Июльская революция во Франции, несмотря на свою кажущуюся незначительность для мировой истории и истории России в частности (по крайней мере в сравнении с другими французскими революциями), вызвала целую волны реакций во всем мире. Конечно, очевидными последствиями революции 1830 г. можно назвать ряд волнений и беспорядков в Германии и Италии. Также нельзя забывать, что именно Июльская революция стала своего рода толчком к движению за независимость Южных Нидерландов, в последствии получивших ее под именем Королевство Бельгия. В целом можно с уверенностью говорить об укреплении позиций либерального движения.
Что же касается России, то с одной стороны французская революция, по сути, привела к восстанию в Царстве польском, входившем на том момент в состав Российской империи, с другой же стороны как минимум вызвала бурную реакцию в самой России, как среди либерально настроенной интеллигенции, так и среди представителей власти.

= Записанные данные =
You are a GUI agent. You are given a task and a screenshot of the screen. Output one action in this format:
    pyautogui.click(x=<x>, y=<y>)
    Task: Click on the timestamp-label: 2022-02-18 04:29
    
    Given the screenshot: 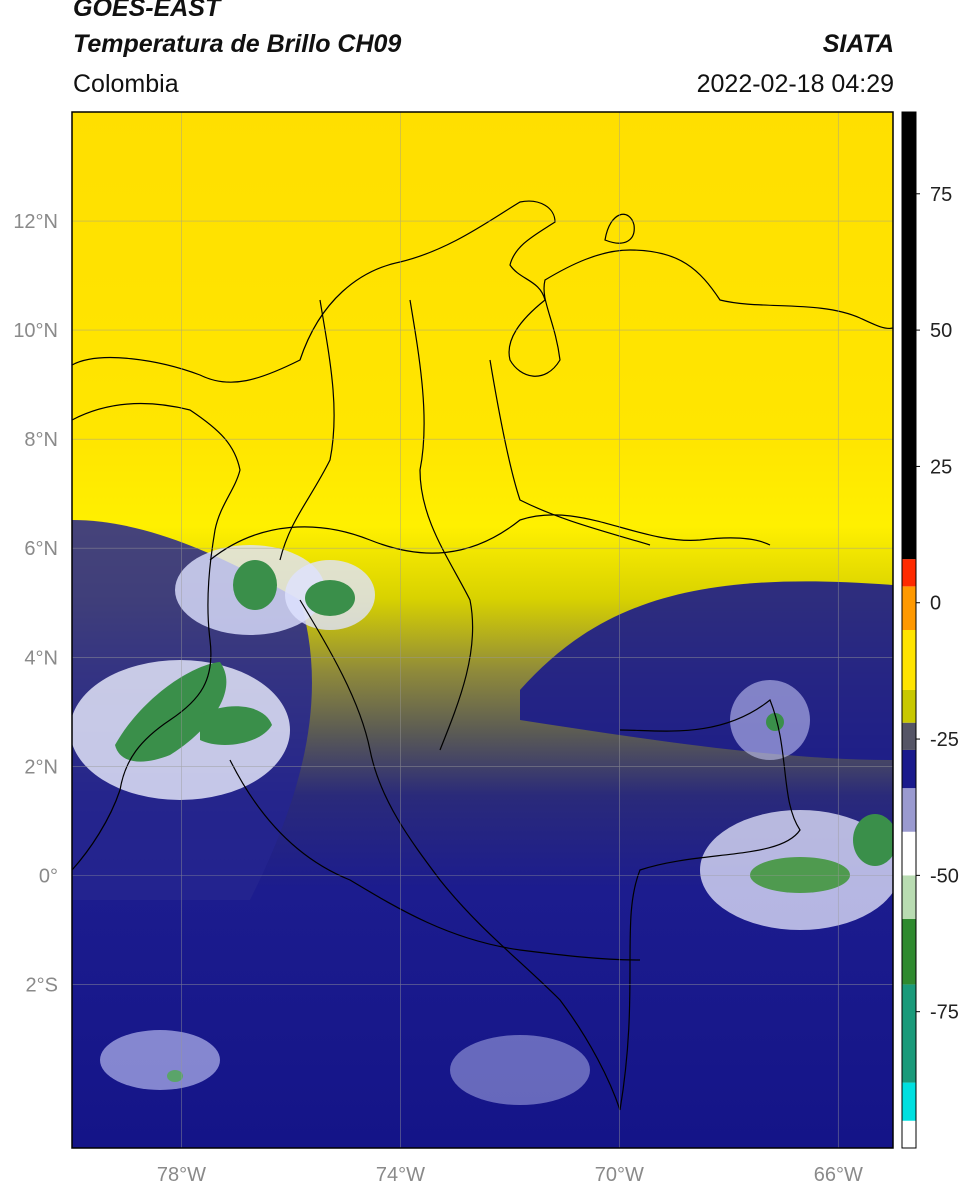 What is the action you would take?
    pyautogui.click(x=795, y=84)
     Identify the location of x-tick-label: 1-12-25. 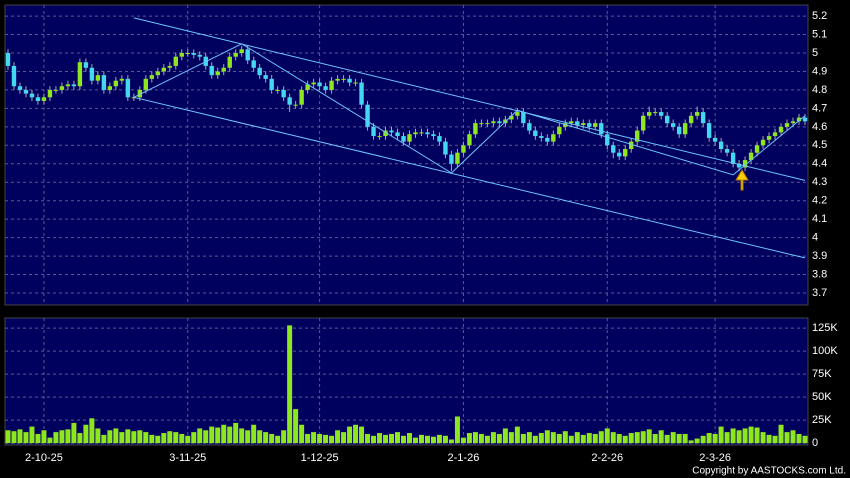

= Упражнения =
1 > Обновите фрагмент текста об Июльской революции, начиная со слов «Что же касается» и заканчивая словами «среди представителей власти.», заменив «Российской империи» на «Российской державы».
2 > Переведите на английский язык следующее предложение из текста об Июльской революции: «В целом можно с уверенностью говорить об укреплении позиций либерального движения».
Записи никак не связаны с текстом об Июльской революции.

= Ответы к заданиям =
1 >
Что же касается России, то с одной стороны французская революция, по сути, привела к восстанию в Царстве польском, входившем на том момент в состав Российской державы, с другой же стороны как минимум вызвала бурную реакцию в самой России, как среди либерально настроенной интеллигенции, так и среди представителей власти.

2 > On the whole, one can confidently speak of a strengthening of the liberal movement's position.